Sen. Chuck Grassley (R-Iowa) said Thursday American farmers have been overshadowed and outsold by Argentinian soybean production, and he slammed the Trump administration for agreeing to soften the South American country’s economic hardship.
Argentina recently suspended its 26 percent export tax on soybeans, an opportunity used by China to purchase more than 1 million tons of the crop, according to Reuters.
“Why would USA help bail out Argentina while they take American soybean producers’ biggest market???” Grassley wrote in a Thursday post on social platform X.
“We shld use leverage at every turn to help hurting farm economy,” he added, “Family farmers shld be top of mind in negotiations by representatives of USA.”
In past years, the U.S. has been the No. 1 supplier of soybeans to China, which purchased more than half of all American soybean exports last year.
U.S. farmers have been hit hard by President Trump’s trade war with Beijing, which resulted in a 20 percent tariff on all American imports.
China has bought 51 percent fewer soybeans from the U.S. during the first half of the year, while soybean exports are down by 23 percent overall this year, according to The New York Times.
On Thursday, Trump signaled that he would consider using tariff revenue to ease the burden on American farmers.

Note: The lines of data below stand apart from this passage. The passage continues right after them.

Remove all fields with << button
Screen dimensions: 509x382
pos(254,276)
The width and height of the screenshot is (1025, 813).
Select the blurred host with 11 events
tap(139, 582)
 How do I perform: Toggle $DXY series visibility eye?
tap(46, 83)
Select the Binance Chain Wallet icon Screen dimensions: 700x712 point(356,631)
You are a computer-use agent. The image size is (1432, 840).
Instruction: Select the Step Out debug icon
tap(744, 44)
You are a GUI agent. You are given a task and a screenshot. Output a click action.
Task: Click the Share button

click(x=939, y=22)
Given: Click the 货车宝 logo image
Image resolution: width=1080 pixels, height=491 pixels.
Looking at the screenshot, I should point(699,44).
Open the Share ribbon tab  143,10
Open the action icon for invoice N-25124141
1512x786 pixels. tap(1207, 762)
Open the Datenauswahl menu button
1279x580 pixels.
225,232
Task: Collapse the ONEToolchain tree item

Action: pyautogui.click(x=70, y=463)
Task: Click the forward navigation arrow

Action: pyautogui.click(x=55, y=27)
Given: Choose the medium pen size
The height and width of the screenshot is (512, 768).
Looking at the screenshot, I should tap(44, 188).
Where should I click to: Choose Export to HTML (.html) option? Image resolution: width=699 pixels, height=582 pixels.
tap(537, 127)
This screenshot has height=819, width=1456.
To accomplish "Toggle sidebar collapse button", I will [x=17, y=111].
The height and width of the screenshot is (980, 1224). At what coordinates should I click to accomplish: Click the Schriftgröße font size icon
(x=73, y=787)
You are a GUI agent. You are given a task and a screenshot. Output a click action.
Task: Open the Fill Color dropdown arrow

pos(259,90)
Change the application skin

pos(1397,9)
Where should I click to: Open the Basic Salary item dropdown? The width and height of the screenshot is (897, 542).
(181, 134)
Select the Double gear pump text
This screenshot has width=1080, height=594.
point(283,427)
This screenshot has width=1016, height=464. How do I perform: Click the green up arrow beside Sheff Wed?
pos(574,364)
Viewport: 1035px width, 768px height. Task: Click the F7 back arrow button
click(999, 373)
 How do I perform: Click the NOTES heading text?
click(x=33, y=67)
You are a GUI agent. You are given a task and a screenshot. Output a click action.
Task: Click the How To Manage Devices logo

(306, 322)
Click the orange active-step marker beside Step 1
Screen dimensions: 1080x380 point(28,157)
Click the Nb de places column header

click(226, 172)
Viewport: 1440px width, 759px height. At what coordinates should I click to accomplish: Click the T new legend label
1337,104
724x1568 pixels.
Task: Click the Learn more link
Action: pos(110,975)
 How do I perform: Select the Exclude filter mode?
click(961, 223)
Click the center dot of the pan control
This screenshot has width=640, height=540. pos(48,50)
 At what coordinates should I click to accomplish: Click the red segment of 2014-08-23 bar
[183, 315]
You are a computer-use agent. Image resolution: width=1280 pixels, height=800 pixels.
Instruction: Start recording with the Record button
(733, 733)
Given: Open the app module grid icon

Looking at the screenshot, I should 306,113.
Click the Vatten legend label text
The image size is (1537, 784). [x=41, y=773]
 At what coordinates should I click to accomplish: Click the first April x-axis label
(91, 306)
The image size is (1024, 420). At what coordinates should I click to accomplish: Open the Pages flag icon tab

“We’re going to take some of that tariff money that we made, we’re going to give it to our farmers, who are for a little while going to be hurt until it kicks in, the tariffs kick in, to their benefit,” the president told reporters from the Oval Office.
“So we’re going to make sure that our farmers are in great shape because we’re taking in a lot of money,” he added.
Agriculture Secretary Brooke Rollins on Wednesday signaled that a farmers aid package would also be forthcoming amid the export decline of soybeans and other crops.
“We are at a point where we’re looking at the harvest, where we’re looking at our soybean, corn, wheat, sorghum, cotton farmers, who are facing very, very difficult times,” Rollins said at the White House.
“We are currently in conversations here at the White House, across the government, on a farmer aid package. In our current programming right now, we’ve got about $13 billion moving out under ECAP, which is our old farmer payment system, based on losses from last year and the year before,” she added.
Grassley, a family farmer by trade, has been one of the most outspoken advocates for change amid the cutbacks from foreign partners.
“Farmers VERY upset abt Argentina selling soybeans to China right after USA bail out Still ZERO USA soybeans sold to China Meanwhile China is still hitting USA w 20% retaliatory tariff NEED CHINA TRADE DEAL NOW farmers need markets 2boost farm economy,” the Iowa senator wrote in an earlier Thursday post on X.
Iowa farmers rank second nationally in soybean production, which is valued at $4.5 billion, according to the Iowa Soybean Association.
Last year, state soybean farmers produced 598 million bushels, or 13.6 percent of the U.S. total.